THE DATA:
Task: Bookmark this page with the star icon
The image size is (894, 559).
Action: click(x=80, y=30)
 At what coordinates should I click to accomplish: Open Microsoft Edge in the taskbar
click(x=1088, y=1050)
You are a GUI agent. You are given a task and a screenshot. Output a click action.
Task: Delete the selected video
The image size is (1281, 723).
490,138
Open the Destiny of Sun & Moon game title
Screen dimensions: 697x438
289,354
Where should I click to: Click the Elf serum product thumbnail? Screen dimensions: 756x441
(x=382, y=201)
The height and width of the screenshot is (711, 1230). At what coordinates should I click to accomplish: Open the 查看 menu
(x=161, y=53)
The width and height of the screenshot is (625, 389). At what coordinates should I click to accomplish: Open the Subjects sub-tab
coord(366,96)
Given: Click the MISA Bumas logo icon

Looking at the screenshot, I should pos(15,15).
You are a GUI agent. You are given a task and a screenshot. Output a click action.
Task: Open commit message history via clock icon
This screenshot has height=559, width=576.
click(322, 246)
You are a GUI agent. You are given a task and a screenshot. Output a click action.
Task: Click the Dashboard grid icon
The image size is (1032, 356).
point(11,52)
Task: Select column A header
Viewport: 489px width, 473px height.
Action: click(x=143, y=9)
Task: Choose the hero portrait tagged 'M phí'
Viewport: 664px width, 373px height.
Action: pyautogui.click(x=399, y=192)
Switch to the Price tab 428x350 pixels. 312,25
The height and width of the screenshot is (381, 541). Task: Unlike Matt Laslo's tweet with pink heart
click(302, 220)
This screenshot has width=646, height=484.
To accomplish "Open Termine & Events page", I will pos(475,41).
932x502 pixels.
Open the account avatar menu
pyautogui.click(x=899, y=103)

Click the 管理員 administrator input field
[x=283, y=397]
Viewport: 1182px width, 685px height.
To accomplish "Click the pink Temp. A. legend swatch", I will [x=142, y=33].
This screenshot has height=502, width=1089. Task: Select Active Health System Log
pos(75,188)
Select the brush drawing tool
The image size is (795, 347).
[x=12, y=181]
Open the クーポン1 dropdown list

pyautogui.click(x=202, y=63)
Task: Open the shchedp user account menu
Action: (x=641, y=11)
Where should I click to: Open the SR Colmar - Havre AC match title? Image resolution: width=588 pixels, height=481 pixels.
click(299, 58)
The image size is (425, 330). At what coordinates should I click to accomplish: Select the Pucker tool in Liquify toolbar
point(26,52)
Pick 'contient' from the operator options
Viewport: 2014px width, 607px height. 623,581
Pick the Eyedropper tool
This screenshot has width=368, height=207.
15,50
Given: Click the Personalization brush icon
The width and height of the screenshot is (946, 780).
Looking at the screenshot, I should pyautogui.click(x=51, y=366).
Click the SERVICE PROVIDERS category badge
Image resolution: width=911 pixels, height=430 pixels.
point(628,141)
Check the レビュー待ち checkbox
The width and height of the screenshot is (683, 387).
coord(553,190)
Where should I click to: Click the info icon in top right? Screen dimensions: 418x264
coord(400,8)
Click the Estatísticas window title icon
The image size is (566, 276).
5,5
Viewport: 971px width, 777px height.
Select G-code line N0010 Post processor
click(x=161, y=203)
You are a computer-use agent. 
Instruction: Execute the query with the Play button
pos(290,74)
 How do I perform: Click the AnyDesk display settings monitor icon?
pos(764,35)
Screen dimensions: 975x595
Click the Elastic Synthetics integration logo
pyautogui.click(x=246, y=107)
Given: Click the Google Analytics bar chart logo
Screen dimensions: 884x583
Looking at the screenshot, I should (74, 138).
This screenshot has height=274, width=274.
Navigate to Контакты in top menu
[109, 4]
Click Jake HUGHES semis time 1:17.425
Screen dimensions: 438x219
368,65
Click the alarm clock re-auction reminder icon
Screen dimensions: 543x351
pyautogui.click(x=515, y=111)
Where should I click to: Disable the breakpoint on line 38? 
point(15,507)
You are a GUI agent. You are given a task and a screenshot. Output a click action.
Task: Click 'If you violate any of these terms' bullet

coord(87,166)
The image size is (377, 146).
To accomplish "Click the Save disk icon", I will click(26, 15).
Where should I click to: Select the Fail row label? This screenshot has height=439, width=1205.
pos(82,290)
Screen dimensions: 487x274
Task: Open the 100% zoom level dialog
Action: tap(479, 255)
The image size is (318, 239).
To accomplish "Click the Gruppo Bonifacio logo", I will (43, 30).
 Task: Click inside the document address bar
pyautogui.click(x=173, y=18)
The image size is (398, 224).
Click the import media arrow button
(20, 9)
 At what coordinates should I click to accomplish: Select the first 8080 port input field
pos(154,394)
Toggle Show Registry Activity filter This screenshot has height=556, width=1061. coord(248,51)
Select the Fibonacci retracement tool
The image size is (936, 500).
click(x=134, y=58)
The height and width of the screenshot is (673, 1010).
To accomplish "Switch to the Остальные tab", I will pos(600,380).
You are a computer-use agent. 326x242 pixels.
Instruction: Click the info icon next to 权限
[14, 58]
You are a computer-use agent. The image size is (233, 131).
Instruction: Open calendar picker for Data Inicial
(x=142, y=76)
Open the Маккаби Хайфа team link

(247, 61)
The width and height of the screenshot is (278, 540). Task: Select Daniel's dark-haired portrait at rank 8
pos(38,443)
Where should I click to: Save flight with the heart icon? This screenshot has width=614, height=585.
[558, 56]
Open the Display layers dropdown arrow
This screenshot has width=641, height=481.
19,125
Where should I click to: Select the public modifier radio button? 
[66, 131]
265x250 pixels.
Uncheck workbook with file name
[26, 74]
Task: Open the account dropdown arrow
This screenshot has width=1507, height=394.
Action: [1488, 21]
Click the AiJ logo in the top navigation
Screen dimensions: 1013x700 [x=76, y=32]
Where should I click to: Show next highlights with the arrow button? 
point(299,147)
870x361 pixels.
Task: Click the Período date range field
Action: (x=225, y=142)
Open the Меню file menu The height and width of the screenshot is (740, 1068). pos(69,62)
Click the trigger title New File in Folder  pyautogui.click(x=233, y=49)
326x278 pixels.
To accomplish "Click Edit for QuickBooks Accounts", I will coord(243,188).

DESCRIPTION OF THE TASK:
Whenever "brush" occurs in a line above, copy that line.

WRITTEN SOLUTION:
Select the brush drawing tool
Given: Click the Personalization brush icon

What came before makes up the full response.